Crohn’s Disease

Crohn’s disease is chronic condition that inflames the digestive system and gut. Although the condition can affect any part of the gut, the most commonly affected areas are the ileum or the large intestine, the colon.


The symptoms one might experience from Crohn’s Disease are dependent on the area of the gut affected by the condition. Most common symptoms of the condition include recurring diarrhea, abdominal pain that worsens after eating, extreme fatigue and weight loss. Some people extreme severe symptoms, and some less, and this is mainly dependent on the area of the gut an individual is affected in.

There are also remission periods experienced by large amounts of individuals affected by the condition, where weeks and months can go by, with individuals experiencing little or very mild symptoms followed by periods where the symptoms are very intense known as flare-up periods. Children affected by Crohn’s Disease can also have their growth stunted, as the condition can limit the body from receiving vital nutrients.

• [Recorded data]:
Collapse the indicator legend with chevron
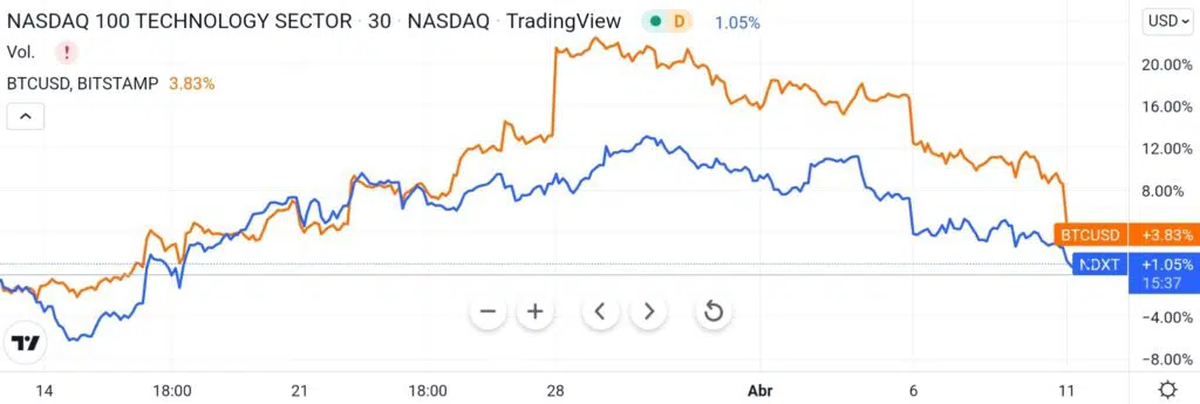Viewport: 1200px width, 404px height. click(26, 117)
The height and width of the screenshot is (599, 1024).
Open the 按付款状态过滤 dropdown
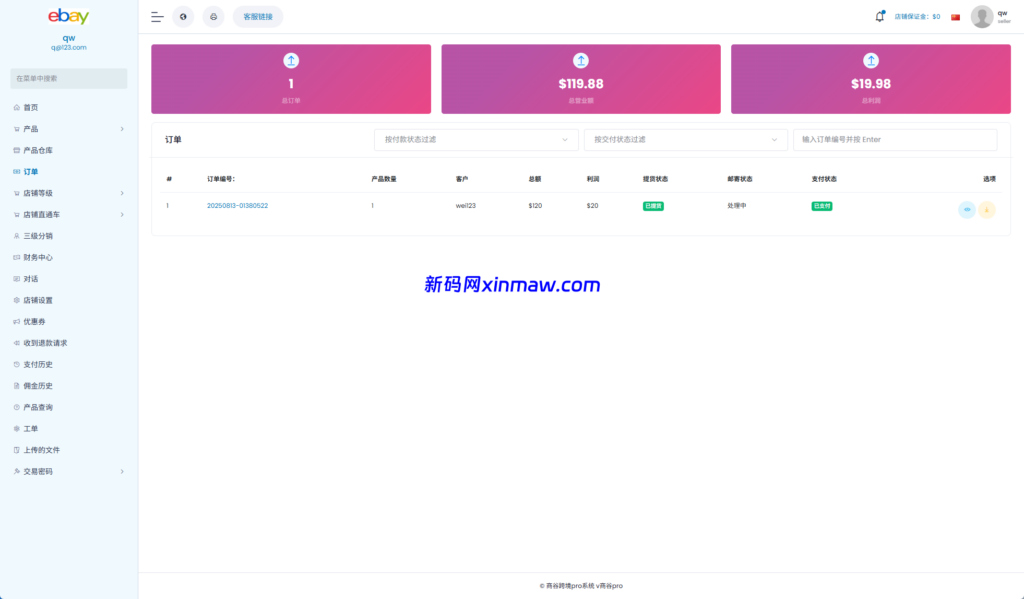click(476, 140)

--

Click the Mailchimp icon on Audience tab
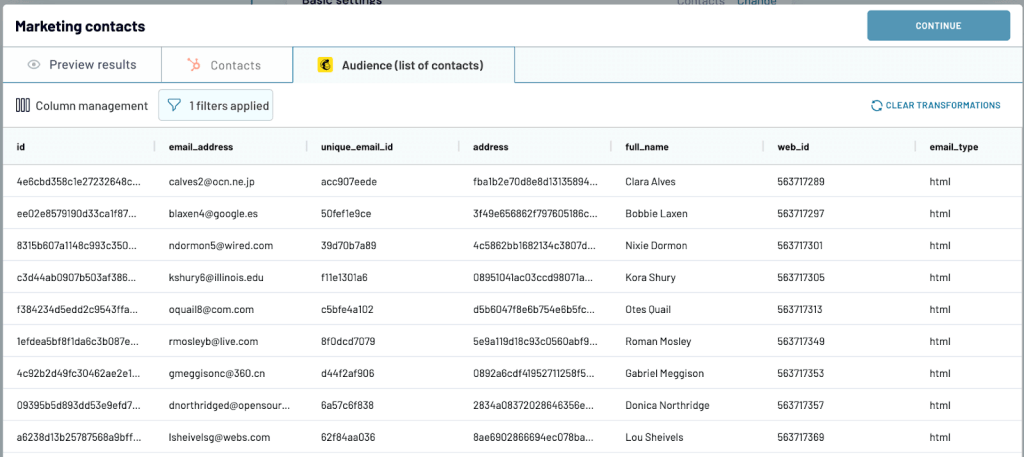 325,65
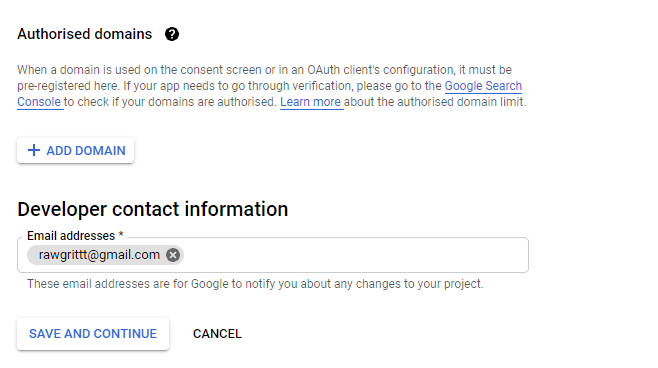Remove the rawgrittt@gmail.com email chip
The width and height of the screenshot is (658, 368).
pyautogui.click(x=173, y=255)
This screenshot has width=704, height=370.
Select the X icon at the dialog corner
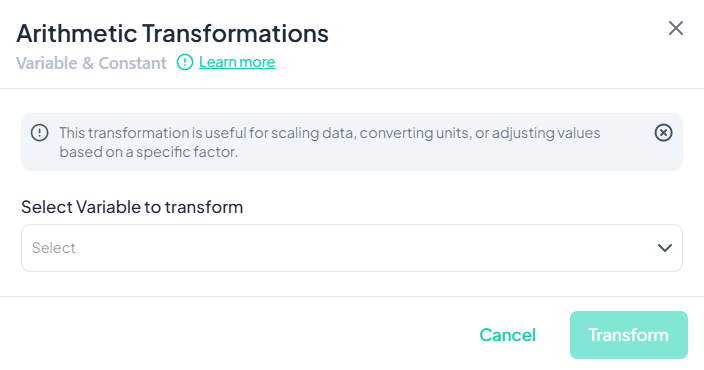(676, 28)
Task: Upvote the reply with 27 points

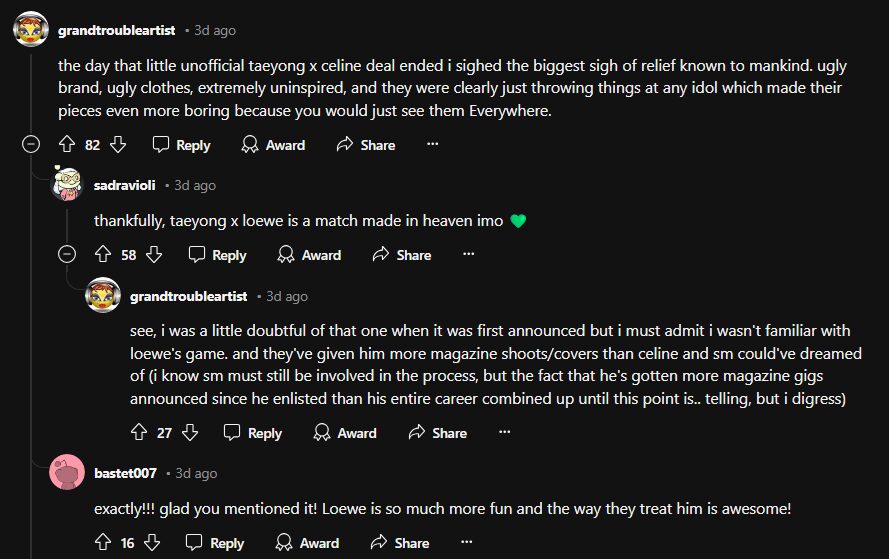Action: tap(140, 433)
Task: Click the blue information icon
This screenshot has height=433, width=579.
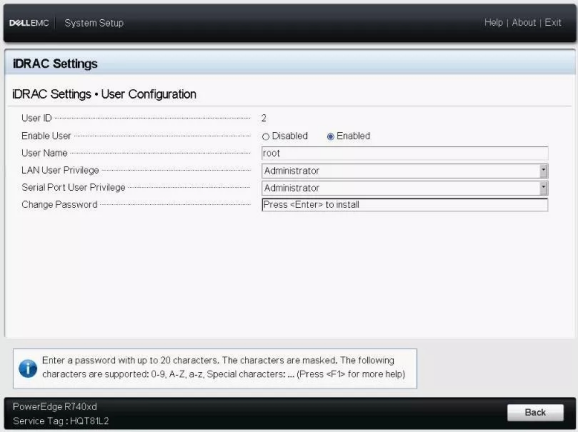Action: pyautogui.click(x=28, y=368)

==

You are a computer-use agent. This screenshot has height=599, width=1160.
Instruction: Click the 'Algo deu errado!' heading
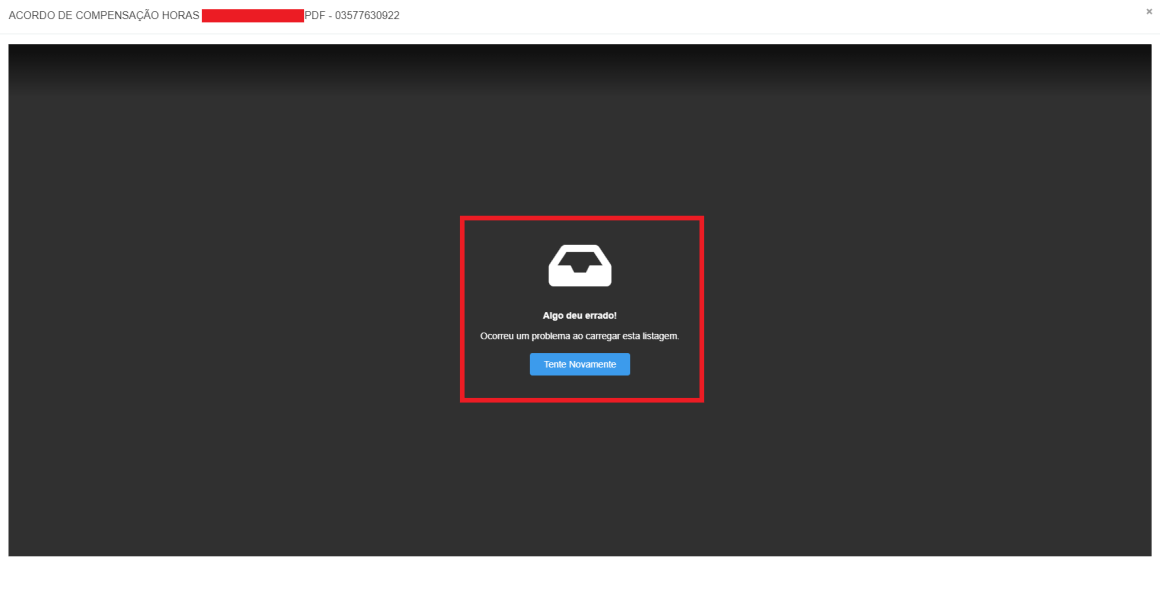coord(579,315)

• [Exercise tasks]:
A. Duplicate the stretch of the Crohn's disease passage from "The symptoms one" through "is affected in.".
B. For each statement, say yes or no according to the Crohn's disease passage and quote the words that decide it: (i) The ileum and the colon are the areas most commonly affected. (ii) A common symptom is abdominal pain that eases after eating. (iii) Flare-up periods are times when symptoms are very intense.
The listing comes from a different source than the Crohn's disease passage.

• [Solutions to the tasks]:
A.
The symptoms one might experience from Crohn’s Disease are dependent on the area of the gut affected by the condition. Most common symptoms of the condition include recurring diarrhea, abdominal pain that worsens after eating, extreme fatigue and weight loss. Some people extreme severe symptoms, and some less, and this is mainly dependent on the area of the gut an individual is affected in.

B.
(i) Yes: "the most commonly affected areas are the ileum or the large intestine, the colon."
(ii) No: "abdominal pain that worsens after eating"
(iii) Yes: "periods where the symptoms are very intense known as flare-up periods"